The Co-operative Locksmiths continued to receive the support of the Trades Council. In June 1865 the losses of the Co-operative amounted to £585. In October Humphries told the Locksmiths’ Committee that the Co­operative was still suffering from the competition of the masters, but their work was superior and they had hopes of getting all the trade into their hands. In August 1866 the situation was reported as much better. After facing gigantic obstacles for two years the men would soon be receiving a full wage. Their motto must be Malice towards None, Charity to All. The Council actively recruited in its first years, sending delegations to wait upon the various clubs to explain the aims of the Council. Domestic troubles reared their head in October 1865 when Mr Whittall was written to demanding that he come or write to the next meeting explaining why the report of the Council meeting on October 10th was not forwarded to the press. In the same month the Council was involved in the dog-fight between George Potter, the manager of ‘The Beehive’ newspaper and the London Trades Council. Perfect confidence was expressed in Potter with full determination to render him every assistance ‘against the efforts of an envious clique to damage him’.

In April 1866 a resolution was passed agreeing that the next meeting should discuss the International Working Men’s Association. Unfortu­nately, the report of this meeting is missing. The motion was moved by Davis, the Tinplate Worker, and Rowley. The function which attracted most trade unionists to the 1st International was that of preventing the import of foreign blacklegs in times of strikes. It is significant that the Tinplate Workers had had experience of these blacklegging activities. It is not known whether any Wolverhampton unions were affiliated to the I.W.M.A. but the Wolverhampton Operative Bricklayers’ Society contributed to the funds of the International and it is therefore more than likely that this branch was affiliated.
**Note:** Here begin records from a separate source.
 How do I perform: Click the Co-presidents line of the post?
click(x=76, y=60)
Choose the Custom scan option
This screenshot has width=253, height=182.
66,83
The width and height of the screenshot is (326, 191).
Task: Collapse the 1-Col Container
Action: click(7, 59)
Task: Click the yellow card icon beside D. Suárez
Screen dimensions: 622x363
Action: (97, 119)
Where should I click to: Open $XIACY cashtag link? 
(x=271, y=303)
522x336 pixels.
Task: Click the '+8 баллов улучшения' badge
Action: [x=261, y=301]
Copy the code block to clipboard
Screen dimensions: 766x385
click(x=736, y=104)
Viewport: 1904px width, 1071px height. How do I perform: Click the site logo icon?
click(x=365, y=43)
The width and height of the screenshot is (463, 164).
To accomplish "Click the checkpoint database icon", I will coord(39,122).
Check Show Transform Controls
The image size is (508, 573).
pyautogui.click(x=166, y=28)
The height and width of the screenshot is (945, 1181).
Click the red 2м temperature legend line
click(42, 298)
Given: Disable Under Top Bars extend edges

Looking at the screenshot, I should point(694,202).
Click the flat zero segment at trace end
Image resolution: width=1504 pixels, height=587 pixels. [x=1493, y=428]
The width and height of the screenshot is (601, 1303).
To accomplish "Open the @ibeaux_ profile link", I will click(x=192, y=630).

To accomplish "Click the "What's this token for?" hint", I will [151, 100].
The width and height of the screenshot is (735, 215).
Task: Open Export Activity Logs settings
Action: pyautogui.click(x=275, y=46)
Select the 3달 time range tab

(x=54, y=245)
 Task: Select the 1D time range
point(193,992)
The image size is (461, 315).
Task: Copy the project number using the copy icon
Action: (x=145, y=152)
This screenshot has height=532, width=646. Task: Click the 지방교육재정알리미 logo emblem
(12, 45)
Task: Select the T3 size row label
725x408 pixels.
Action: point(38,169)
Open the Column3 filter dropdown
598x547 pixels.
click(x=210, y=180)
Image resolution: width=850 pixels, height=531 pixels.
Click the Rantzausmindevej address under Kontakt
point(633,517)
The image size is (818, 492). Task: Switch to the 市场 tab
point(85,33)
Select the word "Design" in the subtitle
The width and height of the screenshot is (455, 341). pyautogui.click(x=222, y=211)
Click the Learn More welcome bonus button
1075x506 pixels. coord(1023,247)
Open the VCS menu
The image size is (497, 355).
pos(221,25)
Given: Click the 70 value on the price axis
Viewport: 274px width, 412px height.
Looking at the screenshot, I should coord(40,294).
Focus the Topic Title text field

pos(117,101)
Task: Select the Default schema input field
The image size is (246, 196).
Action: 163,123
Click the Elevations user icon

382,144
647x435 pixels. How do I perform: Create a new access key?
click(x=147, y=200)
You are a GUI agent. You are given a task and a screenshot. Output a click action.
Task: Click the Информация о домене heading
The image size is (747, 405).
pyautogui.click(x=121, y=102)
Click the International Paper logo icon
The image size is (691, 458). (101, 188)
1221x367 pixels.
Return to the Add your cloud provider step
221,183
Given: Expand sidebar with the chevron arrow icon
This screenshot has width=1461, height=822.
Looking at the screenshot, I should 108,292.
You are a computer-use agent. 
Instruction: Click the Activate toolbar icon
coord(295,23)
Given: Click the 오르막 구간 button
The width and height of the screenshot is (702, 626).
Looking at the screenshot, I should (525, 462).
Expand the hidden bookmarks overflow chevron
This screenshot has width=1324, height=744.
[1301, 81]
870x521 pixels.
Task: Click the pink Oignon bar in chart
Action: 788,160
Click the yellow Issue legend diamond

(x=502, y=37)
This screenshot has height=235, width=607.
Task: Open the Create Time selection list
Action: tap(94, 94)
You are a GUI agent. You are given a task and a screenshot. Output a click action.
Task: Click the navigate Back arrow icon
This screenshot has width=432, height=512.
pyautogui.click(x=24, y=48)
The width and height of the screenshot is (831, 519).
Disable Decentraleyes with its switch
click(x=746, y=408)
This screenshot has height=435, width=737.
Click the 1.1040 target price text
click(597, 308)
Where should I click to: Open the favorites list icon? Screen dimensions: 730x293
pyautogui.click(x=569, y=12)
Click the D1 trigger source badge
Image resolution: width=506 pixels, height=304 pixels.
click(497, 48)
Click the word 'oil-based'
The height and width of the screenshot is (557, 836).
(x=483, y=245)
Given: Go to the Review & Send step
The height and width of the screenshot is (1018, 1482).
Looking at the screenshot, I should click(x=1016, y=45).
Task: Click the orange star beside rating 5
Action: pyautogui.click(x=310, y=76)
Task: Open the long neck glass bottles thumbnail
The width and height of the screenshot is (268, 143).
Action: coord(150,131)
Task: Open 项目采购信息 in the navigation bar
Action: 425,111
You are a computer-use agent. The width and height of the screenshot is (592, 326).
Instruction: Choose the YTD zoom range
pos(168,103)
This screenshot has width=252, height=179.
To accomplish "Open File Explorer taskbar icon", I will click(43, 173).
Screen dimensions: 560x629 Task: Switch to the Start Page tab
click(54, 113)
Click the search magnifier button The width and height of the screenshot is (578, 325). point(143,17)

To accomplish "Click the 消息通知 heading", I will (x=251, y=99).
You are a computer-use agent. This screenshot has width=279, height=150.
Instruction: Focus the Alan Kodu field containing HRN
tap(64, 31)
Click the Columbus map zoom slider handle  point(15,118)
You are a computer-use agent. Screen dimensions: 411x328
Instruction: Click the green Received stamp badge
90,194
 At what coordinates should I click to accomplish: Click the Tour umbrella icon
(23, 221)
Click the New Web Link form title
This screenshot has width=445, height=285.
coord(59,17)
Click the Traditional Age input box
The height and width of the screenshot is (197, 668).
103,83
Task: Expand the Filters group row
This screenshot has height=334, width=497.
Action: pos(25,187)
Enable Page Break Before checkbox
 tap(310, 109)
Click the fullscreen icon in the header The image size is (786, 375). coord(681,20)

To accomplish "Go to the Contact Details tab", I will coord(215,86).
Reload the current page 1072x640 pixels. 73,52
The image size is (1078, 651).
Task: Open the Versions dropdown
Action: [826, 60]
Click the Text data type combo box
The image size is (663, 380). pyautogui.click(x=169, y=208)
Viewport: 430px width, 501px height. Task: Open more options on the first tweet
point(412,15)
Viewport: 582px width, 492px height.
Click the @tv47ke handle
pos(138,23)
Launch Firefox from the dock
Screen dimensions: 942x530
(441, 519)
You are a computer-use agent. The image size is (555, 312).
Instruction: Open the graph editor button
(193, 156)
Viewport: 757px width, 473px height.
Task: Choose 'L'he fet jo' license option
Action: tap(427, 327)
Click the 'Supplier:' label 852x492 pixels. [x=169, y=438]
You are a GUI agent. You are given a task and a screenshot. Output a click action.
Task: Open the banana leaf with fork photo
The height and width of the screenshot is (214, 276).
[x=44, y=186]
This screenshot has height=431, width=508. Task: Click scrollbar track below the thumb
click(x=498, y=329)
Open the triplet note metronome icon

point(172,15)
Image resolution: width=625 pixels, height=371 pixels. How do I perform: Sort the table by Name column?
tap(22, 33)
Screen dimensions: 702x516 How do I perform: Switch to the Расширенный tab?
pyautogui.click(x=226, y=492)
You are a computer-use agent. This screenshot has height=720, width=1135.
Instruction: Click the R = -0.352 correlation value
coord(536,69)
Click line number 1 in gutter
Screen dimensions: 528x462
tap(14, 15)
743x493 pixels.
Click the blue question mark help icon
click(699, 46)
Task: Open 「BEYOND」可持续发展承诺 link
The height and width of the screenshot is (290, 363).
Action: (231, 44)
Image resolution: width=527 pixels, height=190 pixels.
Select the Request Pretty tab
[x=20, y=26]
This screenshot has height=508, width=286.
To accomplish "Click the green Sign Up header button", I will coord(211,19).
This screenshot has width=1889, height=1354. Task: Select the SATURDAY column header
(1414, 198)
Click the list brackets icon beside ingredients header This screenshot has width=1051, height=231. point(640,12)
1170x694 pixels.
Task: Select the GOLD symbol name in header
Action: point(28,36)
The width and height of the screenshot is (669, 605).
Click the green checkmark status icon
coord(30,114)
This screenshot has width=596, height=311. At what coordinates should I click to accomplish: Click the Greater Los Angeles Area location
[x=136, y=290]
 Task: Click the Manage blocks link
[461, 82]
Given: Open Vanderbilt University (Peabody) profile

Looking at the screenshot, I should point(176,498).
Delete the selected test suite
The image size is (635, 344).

As has been mentioned, the Wolverhampton Trades Council played an initiating role in calling the Sheffield Conference to consider measures of defence against lock-outs. The Conference failed in its main object, largely due to the fact that depressed conditions made the raising of money difficult. There was formed, however, the United Kingdom Alliance of Organised Trades, which lasted until 1870. The executive sat in Sheffield and it was always strongly supported by Wolverhampton Trades Council.

The Reform Act of 1867

This Act is one of the great milestones of working-class advance. It extended the franchise to all householders in towns, and thus gave the vote to some of the working class. From 1866 there was an immense agitation in the country for this Act and the Wolverhampton Trades Council was involved from the beginning. In April 1866 a committee of artisans was set up to press for reform and it included Trades Council delegates such as Edward Davis. Within a week, a petition had been signed by 5,000 people in Wolverhampton. At this stage the Wolverhampton Working Men’s Liberal Association was leading the agitation with Trades Council officials such as Crumpton prominent. Wolverhampton’s contingent to a monster Midlands demonstration for Reform in August 1866 was organised by the Liberal Association. The Liberal Association, however, included people such as Alderman Fowler, who although sympathetic to working-class aims, were not prepared to support Manhood Suffrage. The working class, therefore, broke away from the Liberals and formed a Wolverhampton branch of the Reform League. In January 1867 a large meeting at the Agricultural Hall was arranged by the Reform League with the participation of the Trades Council. In April 1867 there was another monster demonstration in Birmingham and the agitation continued until August, when the Bill was passed.